Will state marine protections save Children’s Pool for pinnipeds?

By Eric Wolff

If the seals of La Jolla could follow the news, they’d be packing their extra fish into cardboard boxes about now and checking craigslist for a nice rental rock in Monterey or Santa Barbara. They would know that, by now, the courts have spoken, and their fate is practically sealed: The city has already hired a consultant to do the environmental study on the effects of dredging and cleaning the sand in Children’s Pool.
For more than a decade, harbor seals have had full use of the beach at Children’s Pool for birthing and raising their pups from May to December. Federal and local laws protected them from human interference, and a seawall protected them from stormy waters. People took to strolling out on the wall just to stare at them, and before long they were a tourist attraction.

▶ [DATA LINES]:
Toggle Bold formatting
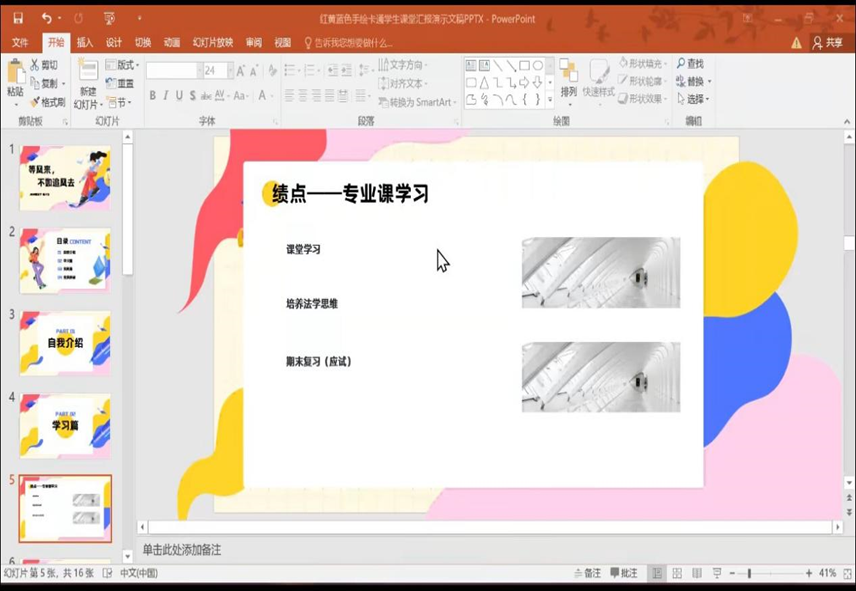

▶ [WHAT YOU WILL DO]:
1. Can you return the passage of the Children's Pool article between "By Eric Wolff" and "a tourist attraction.", inclusive?
2. How would you condense the paragraph of the Children's Pool article that opens "For more than a decade" into a shorter version that keeps its main facts?
3. Continue the Children's Pool article from its final sentence.
The lines above come from a different source than the Children's Pool article.

▶ [RESULTS IN ORDER]:
1.
By Eric Wolff

If the seals of La Jolla could follow the news, they’d be packing their extra fish into cardboard boxes about now and checking craigslist for a nice rental rock in Monterey or Santa Barbara. They would know that, by now, the courts have spoken, and their fate is practically sealed: The city has already hired a consultant to do the environmental study on the effects of dredging and cleaning the sand in Children’s Pool.
For more than a decade, harbor seals have had full use of the beach at Children’s Pool for birthing and raising their pups from May to December. Federal and local laws protected them from human interference, and a seawall protected them from stormy waters. People took to strolling out on the wall just to stare at them, and before long they were a tourist attraction.

2. For over ten years, harbor seals have used the Children's Pool beach to give birth and raise pups from May to December. Federal and local laws shielded them from people, and a seawall shielded them from storms. Visitors began walking out on the wall to watch them, and the seals soon became a tourist attraction.

3.
However, Ellen Browning Scripps’ purpose in building the seawall in 1931 was to create a safe haven for juvenile humans, not seals. When the seals took up residence, their excrement fouled sand and surf. Animal feces tends to create an unhealthy environment for children. In 2004, some San Diegans took the city to court to compel them to dredge and clean the sand, a move that would simultaneously make it less habitable for seals and safer for the kids. In 2005, a judge agreed with them, and in June of this year, an appeals court agreed with the judge. The seals’ days in La Jolla are numbered, and that number is 548.
Then again, the seals have some extremely dedicated defenders, people committed to preserving Children’s Pool as a seal maternity ward. The Friends of the La Jolla Seals, having been beaten up and down the judicial system, realized they have another option: Thet think they can take advantage of a 1999 law only now being implemented that will create a series of marine parks and preserves up and down the California coast.

Click here to read the rest of this story.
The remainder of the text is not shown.